Segment Start: Material for this exercise

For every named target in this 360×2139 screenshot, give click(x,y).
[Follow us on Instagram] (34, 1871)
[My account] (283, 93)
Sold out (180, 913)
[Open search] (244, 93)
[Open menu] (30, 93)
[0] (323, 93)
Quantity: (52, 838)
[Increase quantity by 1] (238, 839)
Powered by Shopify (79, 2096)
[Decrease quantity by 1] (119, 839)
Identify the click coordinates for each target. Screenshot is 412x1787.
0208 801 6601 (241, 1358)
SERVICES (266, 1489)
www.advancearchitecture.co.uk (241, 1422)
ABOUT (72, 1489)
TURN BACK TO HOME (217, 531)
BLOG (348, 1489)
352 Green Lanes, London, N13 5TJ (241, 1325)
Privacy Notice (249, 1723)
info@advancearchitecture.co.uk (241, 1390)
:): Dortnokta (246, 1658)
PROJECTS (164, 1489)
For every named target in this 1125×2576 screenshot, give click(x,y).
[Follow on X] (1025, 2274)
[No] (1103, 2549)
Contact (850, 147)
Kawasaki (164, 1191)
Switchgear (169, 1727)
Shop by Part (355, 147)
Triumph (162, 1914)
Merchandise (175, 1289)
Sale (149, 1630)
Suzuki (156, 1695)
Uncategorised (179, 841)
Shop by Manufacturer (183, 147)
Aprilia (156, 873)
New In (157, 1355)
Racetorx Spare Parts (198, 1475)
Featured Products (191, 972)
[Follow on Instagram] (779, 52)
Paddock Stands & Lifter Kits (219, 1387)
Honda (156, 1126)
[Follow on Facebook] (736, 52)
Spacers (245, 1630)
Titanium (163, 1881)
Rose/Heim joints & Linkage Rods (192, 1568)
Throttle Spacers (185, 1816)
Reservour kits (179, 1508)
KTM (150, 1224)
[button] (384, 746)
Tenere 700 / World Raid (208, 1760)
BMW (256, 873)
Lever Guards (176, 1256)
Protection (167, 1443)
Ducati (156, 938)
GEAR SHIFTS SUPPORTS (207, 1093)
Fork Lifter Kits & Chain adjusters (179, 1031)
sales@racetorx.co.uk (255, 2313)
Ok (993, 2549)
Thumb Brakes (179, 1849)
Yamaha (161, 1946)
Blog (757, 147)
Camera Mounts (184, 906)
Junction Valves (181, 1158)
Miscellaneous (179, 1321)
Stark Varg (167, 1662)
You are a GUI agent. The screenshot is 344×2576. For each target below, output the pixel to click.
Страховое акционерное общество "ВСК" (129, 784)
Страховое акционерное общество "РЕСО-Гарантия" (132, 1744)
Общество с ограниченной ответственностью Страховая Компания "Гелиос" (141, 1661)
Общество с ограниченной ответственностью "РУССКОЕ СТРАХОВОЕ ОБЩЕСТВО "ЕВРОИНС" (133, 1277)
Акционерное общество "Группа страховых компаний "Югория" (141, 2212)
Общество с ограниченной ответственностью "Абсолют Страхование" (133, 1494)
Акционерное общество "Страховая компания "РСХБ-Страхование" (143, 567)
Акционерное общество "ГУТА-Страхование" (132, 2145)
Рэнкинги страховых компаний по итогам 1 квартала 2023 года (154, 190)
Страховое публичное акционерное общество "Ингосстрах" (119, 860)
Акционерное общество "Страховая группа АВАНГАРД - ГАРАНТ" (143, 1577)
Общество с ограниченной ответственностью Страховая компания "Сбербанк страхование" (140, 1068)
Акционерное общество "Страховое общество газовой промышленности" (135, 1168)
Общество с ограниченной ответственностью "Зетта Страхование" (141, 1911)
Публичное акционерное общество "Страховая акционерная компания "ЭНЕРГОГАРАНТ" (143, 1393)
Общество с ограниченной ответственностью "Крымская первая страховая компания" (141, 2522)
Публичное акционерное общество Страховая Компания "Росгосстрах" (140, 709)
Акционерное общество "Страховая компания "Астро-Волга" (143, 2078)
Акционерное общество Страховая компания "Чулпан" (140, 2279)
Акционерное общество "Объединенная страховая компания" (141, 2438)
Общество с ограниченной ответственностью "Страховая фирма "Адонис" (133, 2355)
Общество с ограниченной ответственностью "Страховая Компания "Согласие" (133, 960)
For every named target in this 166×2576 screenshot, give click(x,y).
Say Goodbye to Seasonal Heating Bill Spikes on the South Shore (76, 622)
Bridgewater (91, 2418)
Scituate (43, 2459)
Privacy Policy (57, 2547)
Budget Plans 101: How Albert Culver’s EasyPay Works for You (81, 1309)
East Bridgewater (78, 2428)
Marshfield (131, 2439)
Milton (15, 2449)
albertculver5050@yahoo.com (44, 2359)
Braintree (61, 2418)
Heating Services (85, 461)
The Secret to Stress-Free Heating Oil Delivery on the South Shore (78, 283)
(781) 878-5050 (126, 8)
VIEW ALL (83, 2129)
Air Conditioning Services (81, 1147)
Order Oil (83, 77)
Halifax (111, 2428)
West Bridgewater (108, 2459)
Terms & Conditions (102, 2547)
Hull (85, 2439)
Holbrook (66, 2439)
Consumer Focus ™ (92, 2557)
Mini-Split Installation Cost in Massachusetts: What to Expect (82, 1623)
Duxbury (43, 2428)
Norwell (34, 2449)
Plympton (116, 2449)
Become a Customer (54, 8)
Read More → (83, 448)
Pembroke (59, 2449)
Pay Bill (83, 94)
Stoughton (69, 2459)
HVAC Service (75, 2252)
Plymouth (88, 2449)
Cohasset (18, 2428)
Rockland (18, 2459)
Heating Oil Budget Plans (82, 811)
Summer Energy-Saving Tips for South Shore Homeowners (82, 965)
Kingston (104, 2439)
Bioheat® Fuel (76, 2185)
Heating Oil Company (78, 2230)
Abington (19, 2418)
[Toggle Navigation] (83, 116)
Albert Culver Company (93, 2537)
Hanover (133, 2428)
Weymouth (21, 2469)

Segment End: Material for this exercise

§ Work task:
Each entry must be set down exactly as it appears.

§ Exercise result:
For every named target in this 360×2139 screenshot, give click(x,y).
[Follow us on Instagram] (34, 1871)
[My account] (283, 93)
Sold out (180, 913)
[Open search] (244, 93)
[Open menu] (30, 93)
[0] (323, 93)
Quantity: (52, 838)
[Increase quantity by 1] (238, 839)
Powered by Shopify (79, 2096)
[Decrease quantity by 1] (119, 839)
Identify the click coordinates for each target. Screenshot is 412x1787.
0208 801 6601 (241, 1358)
SERVICES (266, 1489)
www.advancearchitecture.co.uk (241, 1422)
ABOUT (72, 1489)
TURN BACK TO HOME (217, 531)
BLOG (348, 1489)
352 Green Lanes, London, N13 5TJ (241, 1325)
Privacy Notice (249, 1723)
info@advancearchitecture.co.uk (241, 1390)
:): Dortnokta (246, 1658)
PROJECTS (164, 1489)
For every named target in this 1125×2576 screenshot, give click(x,y).
[Follow on X] (1025, 2274)
[No] (1103, 2549)
Contact (850, 147)
Kawasaki (164, 1191)
Switchgear (169, 1727)
Shop by Part (355, 147)
Triumph (162, 1914)
Merchandise (175, 1289)
Sale (149, 1630)
Suzuki (156, 1695)
Uncategorised (179, 841)
Shop by Manufacturer (183, 147)
Aprilia (156, 873)
New In (157, 1355)
Racetorx Spare Parts (198, 1475)
Featured Products (191, 972)
[Follow on Instagram] (779, 52)
Paddock Stands & Lifter Kits (219, 1387)
Honda (156, 1126)
[Follow on Facebook] (736, 52)
Spacers (245, 1630)
Titanium (163, 1881)
Rose/Heim joints & Linkage Rods (192, 1568)
Throttle Spacers (185, 1816)
Reservour kits (179, 1508)
KTM (150, 1224)
[button] (384, 746)
Tenere 700 / World Raid (208, 1760)
BMW (256, 873)
Lever Guards (176, 1256)
Protection (167, 1443)
Ducati (156, 938)
GEAR SHIFTS SUPPORTS (207, 1093)
Fork Lifter Kits & Chain adjusters (179, 1031)
sales@racetorx.co.uk (255, 2313)
Ok (993, 2549)
Thumb Brakes (179, 1849)
Yamaha (161, 1946)
Blog (757, 147)
Camera Mounts (184, 906)
Junction Valves (181, 1158)
Miscellaneous (179, 1321)
Stark Varg (167, 1662)
You are a GUI agent. The screenshot is 344×2576. For each target below, output the pixel to click.
Страховое акционерное общество "ВСК" (129, 784)
Страховое акционерное общество "РЕСО-Гарантия" (132, 1744)
Общество с ограниченной ответственностью Страховая Компания "Гелиос" (141, 1661)
Общество с ограниченной ответственностью "РУССКОЕ СТРАХОВОЕ ОБЩЕСТВО "ЕВРОИНС" (133, 1277)
Акционерное общество "Группа страховых компаний "Югория" (141, 2212)
Общество с ограниченной ответственностью "Абсолют Страхование" (133, 1494)
Акционерное общество "Страховая компания "РСХБ-Страхование" (143, 567)
Акционерное общество "ГУТА-Страхование" (132, 2145)
Рэнкинги страховых компаний по итогам 1 квартала 2023 года (154, 190)
Страховое публичное акционерное общество "Ингосстрах" (119, 860)
Акционерное общество "Страховая группа АВАНГАРД - ГАРАНТ" (143, 1577)
Общество с ограниченной ответственностью Страховая компания "Сбербанк страхование" (140, 1068)
Акционерное общество "Страховое общество газовой промышленности" (135, 1168)
Общество с ограниченной ответственностью "Зетта Страхование" (141, 1911)
Публичное акционерное общество "Страховая акционерная компания "ЭНЕРГОГАРАНТ" (143, 1393)
Общество с ограниченной ответственностью "Крымская первая страховая компания" (141, 2522)
Публичное акционерное общество Страховая Компания "Росгосстрах" (140, 709)
Акционерное общество "Страховая компания "Астро-Волга" (143, 2078)
Акционерное общество Страховая компания "Чулпан" (140, 2279)
Акционерное общество "Объединенная страховая компания" (141, 2438)
Общество с ограниченной ответственностью "Страховая фирма "Адонис" (133, 2355)
Общество с ограниченной ответственностью "Страховая Компания "Согласие" (133, 960)
For every named target in this 166×2576 screenshot, give click(x,y).
Say Goodbye to Seasonal Heating Bill Spikes on the South Shore (76, 622)
Bridgewater (91, 2418)
Scituate (43, 2459)
Privacy Policy (57, 2547)
Budget Plans 101: How Albert Culver’s EasyPay Works for You (81, 1309)
East Bridgewater (78, 2428)
Marshfield (131, 2439)
Milton (15, 2449)
albertculver5050@yahoo.com (44, 2359)
Braintree (61, 2418)
Heating Services (85, 461)
The Secret to Stress-Free Heating Oil Delivery on the South Shore (78, 283)
(781) 878-5050 (126, 8)
VIEW ALL (83, 2129)
Air Conditioning Services (81, 1147)
Order Oil (83, 77)
Halifax (111, 2428)
West Bridgewater (108, 2459)
Terms & Conditions (102, 2547)
Hull (85, 2439)
Holbrook (66, 2439)
Consumer Focus ™ (92, 2557)
Mini-Split Installation Cost in Massachusetts: What to Expect (82, 1623)
Duxbury (43, 2428)
Norwell (34, 2449)
Plympton (116, 2449)
Become a Customer (54, 8)
Read More → (83, 448)
Pembroke (59, 2449)
Pay Bill (83, 94)
Stoughton (69, 2459)
HVAC Service (75, 2252)
Plymouth (88, 2449)
Cohasset (18, 2428)
Rockland (18, 2459)
Heating Oil Budget Plans (82, 811)
Summer Energy-Saving Tips for South Shore Homeowners (82, 965)
Kingston (104, 2439)
Bioheat® Fuel (76, 2185)
Heating Oil Company (78, 2230)
Abington (19, 2418)
[Toggle Navigation] (83, 116)
Albert Culver Company (93, 2537)
Hanover (133, 2428)
Weymouth (21, 2469)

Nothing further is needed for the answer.